(Data on where items appear)
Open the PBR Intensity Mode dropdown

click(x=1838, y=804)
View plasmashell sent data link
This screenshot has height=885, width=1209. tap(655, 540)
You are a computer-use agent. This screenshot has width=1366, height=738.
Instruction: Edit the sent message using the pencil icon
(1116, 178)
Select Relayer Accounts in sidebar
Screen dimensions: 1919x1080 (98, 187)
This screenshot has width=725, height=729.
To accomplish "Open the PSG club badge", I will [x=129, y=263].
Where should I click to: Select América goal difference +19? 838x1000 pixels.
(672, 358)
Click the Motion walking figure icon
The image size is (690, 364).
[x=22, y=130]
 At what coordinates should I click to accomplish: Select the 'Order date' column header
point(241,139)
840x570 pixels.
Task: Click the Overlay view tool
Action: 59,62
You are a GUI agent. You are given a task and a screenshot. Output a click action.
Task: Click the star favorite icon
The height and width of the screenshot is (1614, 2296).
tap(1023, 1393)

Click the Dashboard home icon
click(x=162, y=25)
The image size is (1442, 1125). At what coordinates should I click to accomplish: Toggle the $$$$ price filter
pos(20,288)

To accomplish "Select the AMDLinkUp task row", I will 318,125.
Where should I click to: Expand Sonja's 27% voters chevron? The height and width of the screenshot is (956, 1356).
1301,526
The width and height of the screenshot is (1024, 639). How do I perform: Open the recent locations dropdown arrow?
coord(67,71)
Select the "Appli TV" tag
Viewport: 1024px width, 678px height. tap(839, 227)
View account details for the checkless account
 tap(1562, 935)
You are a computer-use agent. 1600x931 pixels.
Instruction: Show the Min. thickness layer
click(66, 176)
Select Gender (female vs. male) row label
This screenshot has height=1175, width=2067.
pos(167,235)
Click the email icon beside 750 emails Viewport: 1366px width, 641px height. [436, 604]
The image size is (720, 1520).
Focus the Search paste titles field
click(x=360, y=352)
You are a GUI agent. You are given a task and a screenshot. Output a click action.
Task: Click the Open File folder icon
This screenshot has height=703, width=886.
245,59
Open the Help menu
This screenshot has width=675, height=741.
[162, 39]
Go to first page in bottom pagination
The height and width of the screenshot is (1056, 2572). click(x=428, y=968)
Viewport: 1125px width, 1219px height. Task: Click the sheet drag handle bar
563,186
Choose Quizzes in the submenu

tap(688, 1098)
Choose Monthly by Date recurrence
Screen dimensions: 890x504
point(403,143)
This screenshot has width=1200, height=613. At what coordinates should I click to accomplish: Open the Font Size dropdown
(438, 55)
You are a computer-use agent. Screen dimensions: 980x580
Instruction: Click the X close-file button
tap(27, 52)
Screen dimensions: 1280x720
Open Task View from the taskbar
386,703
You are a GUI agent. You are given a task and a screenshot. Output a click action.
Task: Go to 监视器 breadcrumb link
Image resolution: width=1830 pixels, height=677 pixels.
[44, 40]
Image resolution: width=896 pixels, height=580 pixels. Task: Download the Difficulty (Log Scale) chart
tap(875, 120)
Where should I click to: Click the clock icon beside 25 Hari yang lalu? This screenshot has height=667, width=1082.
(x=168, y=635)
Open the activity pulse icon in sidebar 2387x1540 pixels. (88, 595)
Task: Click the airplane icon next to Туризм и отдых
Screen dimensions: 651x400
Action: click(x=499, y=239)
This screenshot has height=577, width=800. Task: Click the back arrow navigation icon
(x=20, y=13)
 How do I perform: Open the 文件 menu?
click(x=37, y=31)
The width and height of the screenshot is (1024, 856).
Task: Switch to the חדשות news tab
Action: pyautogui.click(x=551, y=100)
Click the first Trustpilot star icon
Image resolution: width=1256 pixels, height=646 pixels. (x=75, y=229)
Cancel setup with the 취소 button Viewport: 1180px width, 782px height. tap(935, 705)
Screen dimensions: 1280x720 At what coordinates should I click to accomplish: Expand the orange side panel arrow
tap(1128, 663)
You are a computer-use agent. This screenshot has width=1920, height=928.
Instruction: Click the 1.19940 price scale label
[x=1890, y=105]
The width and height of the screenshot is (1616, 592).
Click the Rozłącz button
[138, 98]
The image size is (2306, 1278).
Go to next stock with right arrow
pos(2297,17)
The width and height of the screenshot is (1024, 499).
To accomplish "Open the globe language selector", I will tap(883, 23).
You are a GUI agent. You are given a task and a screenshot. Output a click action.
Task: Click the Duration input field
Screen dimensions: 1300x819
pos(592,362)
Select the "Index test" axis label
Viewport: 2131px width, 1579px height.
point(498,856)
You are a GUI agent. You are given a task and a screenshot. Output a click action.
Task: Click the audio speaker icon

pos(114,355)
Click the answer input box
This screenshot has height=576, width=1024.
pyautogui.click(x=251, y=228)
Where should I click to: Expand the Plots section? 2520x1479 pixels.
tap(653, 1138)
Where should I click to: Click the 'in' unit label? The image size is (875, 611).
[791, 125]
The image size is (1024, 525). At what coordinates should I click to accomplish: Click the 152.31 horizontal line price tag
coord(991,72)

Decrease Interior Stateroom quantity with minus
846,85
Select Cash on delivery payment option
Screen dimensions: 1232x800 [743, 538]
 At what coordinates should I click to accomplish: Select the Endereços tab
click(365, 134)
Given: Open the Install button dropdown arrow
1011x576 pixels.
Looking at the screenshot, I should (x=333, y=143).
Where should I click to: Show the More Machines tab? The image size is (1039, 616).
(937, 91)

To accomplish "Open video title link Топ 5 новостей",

● Work instructions:
Write out the data above again, replacing each "Where should I click to" with "Where should I tap to" and changing nothing else.

● Written answer:
Open the PBR Intensity Mode dropdown

click(x=1838, y=804)
View plasmashell sent data link
This screenshot has height=885, width=1209. tap(655, 540)
You are a computer-use agent. This screenshot has width=1366, height=738.
Instruction: Edit the sent message using the pencil icon
(1116, 178)
Select Relayer Accounts in sidebar
Screen dimensions: 1919x1080 (98, 187)
This screenshot has width=725, height=729.
To accomplish "Open the PSG club badge", I will [x=129, y=263].
Where should I tap to: Select América goal difference +19? 838x1000 pixels.
(672, 358)
Click the Motion walking figure icon
The image size is (690, 364).
[x=22, y=130]
 At what coordinates should I click to accomplish: Select the 'Order date' column header
point(241,139)
840x570 pixels.
Task: Click the Overlay view tool
Action: 59,62
You are a GUI agent. You are given a task and a screenshot. Output a click action.
Task: Click the star favorite icon
The height and width of the screenshot is (1614, 2296).
tap(1023, 1393)

Click the Dashboard home icon
click(x=162, y=25)
The image size is (1442, 1125). At what coordinates should I click to accomplish: Toggle the $$$$ price filter
pos(20,288)

To accomplish "Select the AMDLinkUp task row", I will 318,125.
Where should I tap to: Expand Sonja's 27% voters chevron? The height and width of the screenshot is (956, 1356).
1301,526
The width and height of the screenshot is (1024, 639). How do I perform: Open the recent locations dropdown arrow?
coord(67,71)
Select the "Appli TV" tag
Viewport: 1024px width, 678px height. tap(839, 227)
View account details for the checkless account
 tap(1562, 935)
You are a computer-use agent. 1600x931 pixels.
Instruction: Show the Min. thickness layer
click(66, 176)
Select Gender (female vs. male) row label
This screenshot has height=1175, width=2067.
pos(167,235)
Click the email icon beside 750 emails Viewport: 1366px width, 641px height. [436, 604]
The image size is (720, 1520).
Focus the Search paste titles field
click(x=360, y=352)
You are a GUI agent. You are given a task and a screenshot. Output a click action.
Task: Click the Open File folder icon
This screenshot has height=703, width=886.
245,59
Open the Help menu
This screenshot has width=675, height=741.
[162, 39]
Go to first page in bottom pagination
The height and width of the screenshot is (1056, 2572). click(x=428, y=968)
Viewport: 1125px width, 1219px height. Task: Click the sheet drag handle bar
563,186
Choose Quizzes in the submenu

tap(688, 1098)
Choose Monthly by Date recurrence
Screen dimensions: 890x504
point(403,143)
This screenshot has width=1200, height=613. At what coordinates should I click to accomplish: Open the Font Size dropdown
(438, 55)
You are a computer-use agent. Screen dimensions: 980x580
Instruction: Click the X close-file button
tap(27, 52)
Screen dimensions: 1280x720
Open Task View from the taskbar
386,703
You are a GUI agent. You are given a task and a screenshot. Output a click action.
Task: Go to 监视器 breadcrumb link
Image resolution: width=1830 pixels, height=677 pixels.
[44, 40]
Image resolution: width=896 pixels, height=580 pixels. Task: Download the Difficulty (Log Scale) chart
tap(875, 120)
Where should I tap to: Click the clock icon beside 25 Hari yang lalu? This screenshot has height=667, width=1082.
(x=168, y=635)
Open the activity pulse icon in sidebar 2387x1540 pixels. (88, 595)
Task: Click the airplane icon next to Туризм и отдых
Screen dimensions: 651x400
Action: click(x=499, y=239)
This screenshot has height=577, width=800. Task: Click the back arrow navigation icon
(x=20, y=13)
 How do I perform: Open the 文件 menu?
click(x=37, y=31)
The width and height of the screenshot is (1024, 856).
Task: Switch to the חדשות news tab
Action: pyautogui.click(x=551, y=100)
Click the first Trustpilot star icon
Image resolution: width=1256 pixels, height=646 pixels. (x=75, y=229)
Cancel setup with the 취소 button Viewport: 1180px width, 782px height. tap(935, 705)
Screen dimensions: 1280x720 At what coordinates should I click to accomplish: Expand the orange side panel arrow
tap(1128, 663)
You are a computer-use agent. This screenshot has width=1920, height=928.
Instruction: Click the 1.19940 price scale label
[x=1890, y=105]
The width and height of the screenshot is (1616, 592).
Click the Rozłącz button
[138, 98]
The image size is (2306, 1278).
Go to next stock with right arrow
pos(2297,17)
The width and height of the screenshot is (1024, 499).
To accomplish "Open the globe language selector", I will tap(883, 23).
You are a GUI agent. You are given a task and a screenshot. Output a click action.
Task: Click the Duration input field
Screen dimensions: 1300x819
pos(592,362)
Select the "Index test" axis label
Viewport: 2131px width, 1579px height.
point(498,856)
You are a GUI agent. You are given a task and a screenshot. Output a click action.
Task: Click the audio speaker icon

pos(114,355)
Click the answer input box
This screenshot has height=576, width=1024.
pyautogui.click(x=251, y=228)
Where should I tap to: Expand the Plots section? 2520x1479 pixels.
tap(653, 1138)
Where should I tap to: Click the 'in' unit label? The image size is (875, 611).
[791, 125]
The image size is (1024, 525). At what coordinates should I click to accomplish: Click the 152.31 horizontal line price tag
coord(991,72)

Decrease Interior Stateroom quantity with minus
846,85
Select Cash on delivery payment option
Screen dimensions: 1232x800 [743, 538]
 At what coordinates should I click to accomplish: Select the Endereços tab
click(365, 134)
Given: Open the Install button dropdown arrow
1011x576 pixels.
Looking at the screenshot, I should (x=333, y=143).
Where should I tap to: Show the More Machines tab? The image size is (1039, 616).
(937, 91)

To accomplish "Open video title link Топ 5 новостей",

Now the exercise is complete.